Un’accordo condiviso con l’establishment di Strasburgo: accollarsi la responsabilità nel firmare un penalizzante Patto di stabilità (utile soprattutto a Germania e Francia), in cambio di un occhio europeo apparentemente chiuso al voto negativo al MES, che tra le mura di casa verrà percepito come una clamorosa vittoria antieuropeista, in grado di far rimanere inalterato il numero di followers verso l’attuale establishment governativo.
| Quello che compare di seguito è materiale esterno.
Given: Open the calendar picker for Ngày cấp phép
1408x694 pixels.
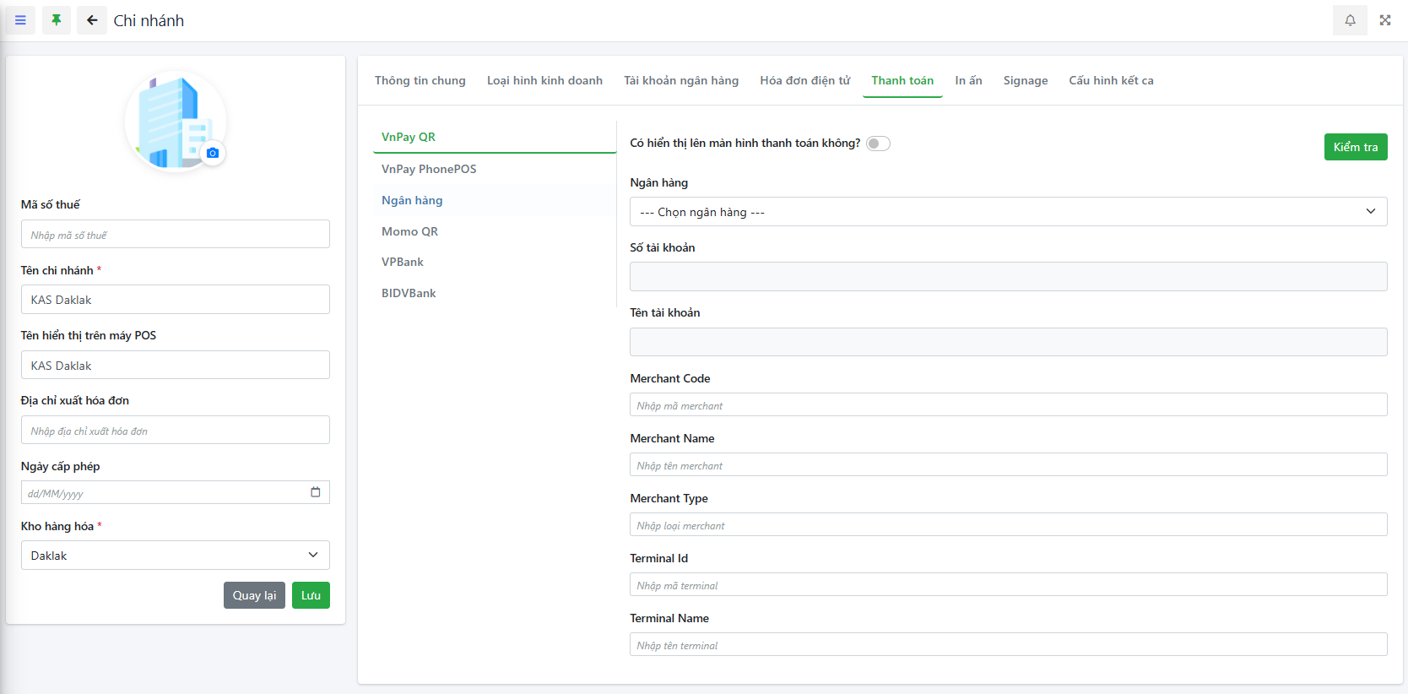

Il tutto con buona pace dei mercati finanziari dominati dalle Banche, debitamente informati sul fatto che tal diniego sia in realtà una proroga utile ad una più tranquilla campagna elettorale per le elezioni Europee (a questo punto svuotate da qualunque velleità di cambiamento) in attesa di un successivo SI’ post elezioni.
Insomma, anche quest’anno agli italiani è stato rifilato il classico regalo di Natale riciclato, confezionato con carta e coccarda anch’esse riciclate e ormai sbiadite da anni di riutilizzo per complicati “pacchi”.
Un panettone già scaduto ( i pandoro erano stati ormai tutti acquistati dai voraci followers della ex fatina radical chic di Cremona) che porterà problemi di digestione anche ai più forti di stomaco in attesa dei “botti” di Capodanno che esploderanno con la decretata proroga del SuperBonus.